Su gibi, ırmak gibi akıp giden hayat baştan başa bir sınavdır. Gönlünü Allah sevgisiyle, bunun yoğun şekli Allah aşkıyla dolduranlar ebediyen yaşarlar. Yunus’un dediği gibi âşıklar ölmez. Ölen cesettir. Ruh aydınlandıkça merhametle dünyayı sarar. Erenler gönüllerinde kin taşımaz, âleme rahmet olurlar. Güneş gibi her karanlığı aydınlatırlar. Toprak gibi herkesi üstünde taşır, Hak yolunda eziyetlere katlanırlar. Necmeddin Daye, onların sevgi dolu ruh hallerini ne güzel anlatır:
Düşmen-i mara saadet-yar bad
Der-cihan ez-omr ber-hordar bad
Her ki harî mi-dihed derrah-i ma
Hari ma der rah-i ü golzar bad.
(Düşmanımız bahtiyar olsun. Dünyada ömür boyu mutlu olsun. Kim bizim yolumuza diken koyarsa bizim dikenimiz onun yolunda gülistan olsun.) Basit düşünceli insanları kibir, gurur, yani ego sarmıştır. Onlar tekelcidir. Allah’ı da tekellerine almak isterler. Ve bu insanlar hep geri kalmışlardır, peygamberlerin mesajlarını da kendilerine alet ederek bozmuşlardır. Dindar görünen bu insanlar gerçekte dinin ruhundan çok uzaktırlar. Bir grup da var ki Allah’a bayrak açmış, Allah’ın varlığıyla savaşa koyulmuştur. Her ikisi de gerçek yobazdır. Din yobazı ve dinsizlik yobazı. İkisinin de şerrinden Allah’a sığınırız. Bunlar ne kadar uğraşsalar da Tanrı nuru olan Kur’ân’ın aydınlık mesajını kapatamazlar. “Ağızlarıyla Allah’ın nurunu söndürmek istiyorlar. Oysa inançsızlar hoşlanmasa da Allah, nurunu tamamlayacaktır” (Saf Suresi: 8).
Peygamberimizin doğum günü
SORU: Peygamberimizin doğum günü neden hep değişik günlerde kutlanıyor?

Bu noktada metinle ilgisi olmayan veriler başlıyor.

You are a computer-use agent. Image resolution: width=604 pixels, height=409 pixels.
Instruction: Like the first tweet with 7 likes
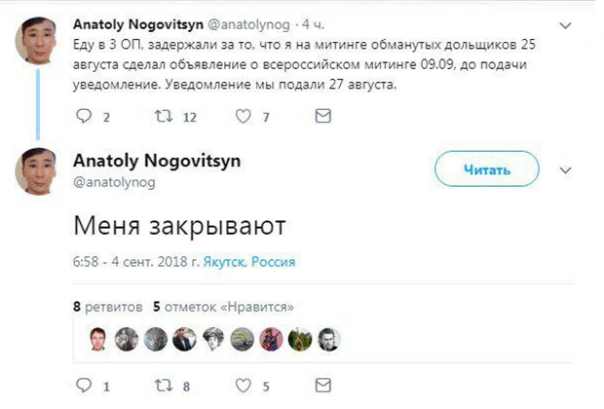point(241,117)
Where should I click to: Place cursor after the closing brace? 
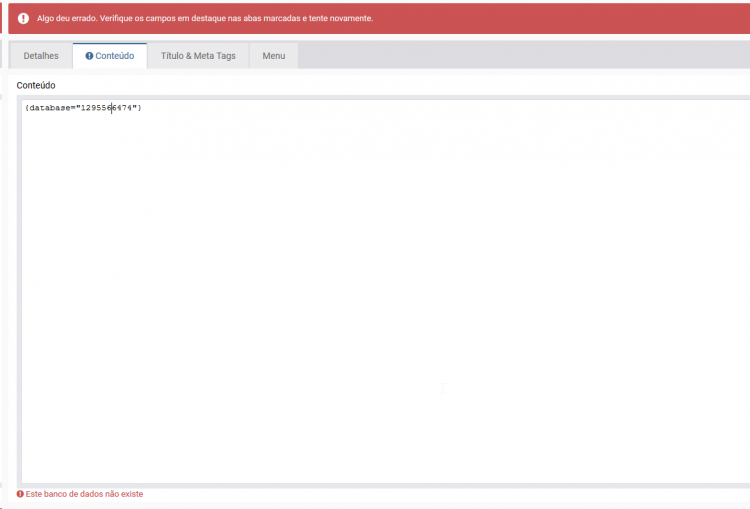pos(143,107)
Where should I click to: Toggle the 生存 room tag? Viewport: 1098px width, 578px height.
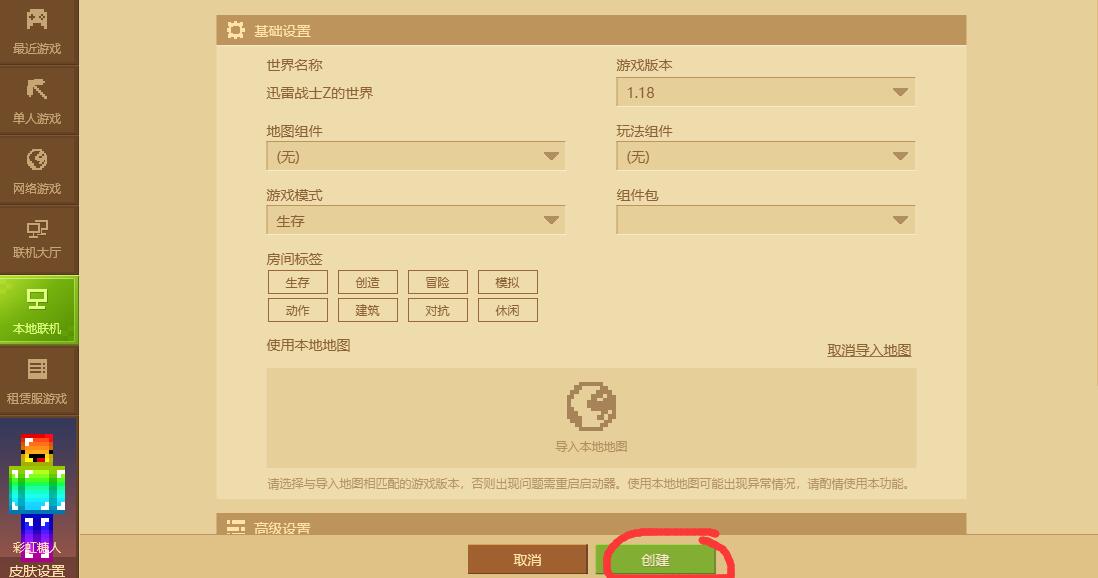point(298,282)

CEVAP: Peygamberimizin zamanında ay takvimi kullanılırdı. Hâlâ da dini günler ay takvimine göre hesaplandığından ve ay takvimi de güneş takvimine göre 11 gün kısa olduğundan aylar mevsimleri dolaşır. Ramazan ayı yılı dolaşır. Dini günler de yılı dolaşır. İşte Mevlit (doğum) Kandili de dini günlerden sayıldığı için ay takvimine göre Peygamberimizin doğum gecesi her yıl değişir, 10 gün önce gelir. Ama güneş takvimine göre Peygamberimizin doğum günü sabit, 20 Nisan 571’dir.